## Written tasks
- a) In the nozzle patent description, reproduce the part that begins with the words containing "Heretofore, the nozzle" and ends with "piston crown area.", substituting "piston head area" for "piston crown area".
- b) In the nozzle patent description, what attempted experimental solution was used to better concentrate the stream leaving the nozzle?

DESCRIPTION
1. Technical Field
This invention relates generally to a nozzle assembly for controllably spraying a liquid in a substantially columnar form and, more particularly, to a nozzle assembly for spraying a stream of cooling liquid into a reciprocating piston passage.
2. Background Art
In using a nozzle to spray a liquid, the pattern of the stream leaving the nozzle is important to assure that the liquid is delivered to the precise location desired. For example, a nozzle is commonly used to spray a cooling liquid such as engine oil upwardly against the piston as it reciprocates in order to cool it. In longer stroke engines particularly, the oil must be sprayed a relatively long distance toward the piston when it is at its top dead center position. The pattern of the spray is therefore important so that the oil reaches the desired portion of the piston for direct cooling. The oil can then drip or be deflected downwardly to cool the remaining portion of the piston.
Heretofore, the nozzle in such engines have utilized a single opening having a sufficiently large cross-sectional area to deliver the desired volume of oil for a given period of time. However, over the distances which the oil is directed, it tends to spread out or have an excessively wide spray pattern. This reduces the effectiveness of the cooling oil in that sufficient amounts do not reach the piston crown area.
One attempted experimental solution was to taper the outlet passageway in the nozzle to better concentrate the stream leaving the nozzle. However, the manifold construction and tapered nozzle imparted an undesirable rotation and turbulence to the oil particles so that an unacceptable diverging spray pattern still resulted.
The present invention is directed to overcoming one or more of the problems as set forth above.
DISCLOSURE OF INVENTION
In one aspect of the present invention, a nozzle assembly for controllably spraying a liquid in a columnar form has substantially axially aligned inlet and outlet portions, with the inlet portion defining an opening therethrough. First passage means is provided for communicating a first liquid flow from the opening through the outlet portion and outwardly thereof at a first velocity, and second passage means is provided for communicating a second liquid flow from the opening through the outlet portion and outwardly thereof along a plurality of paths generally encircling the first passage means and individually having a second velocity less than the first velocity.
In another aspect of the present invention, a nozzle assembly is provided for controllably spraying a cooling liquid toward a reciprocating engine piston in a precise spray pattern. More specifically, a straight passage is defined in the piston leading to an upper cooling chamber, and the nozzle assembly controllably sprays the cooling liquid in a columnar form into the passage and thereby to the chamber.

## Given data
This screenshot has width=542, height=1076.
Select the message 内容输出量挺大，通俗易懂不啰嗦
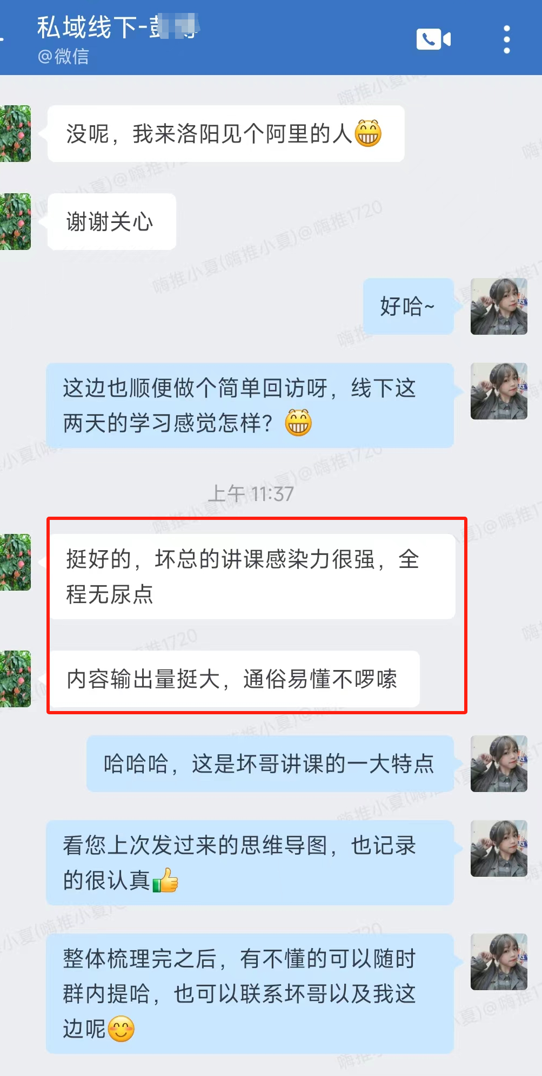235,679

--

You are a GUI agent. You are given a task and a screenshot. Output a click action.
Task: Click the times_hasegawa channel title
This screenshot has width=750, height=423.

## Solved problems
- a)
Heretofore, the nozzle in such engines have utilized a single opening having a sufficiently large cross-sectional area to deliver the desired volume of oil for a given period of time. However, over the distances which the oil is directed, it tends to spread out or have an excessively wide spray pattern. This reduces the effectiveness of the cooling oil in that sufficient amounts do not reach the piston head area.

- b) Tapering the outlet passageway in the nozzle.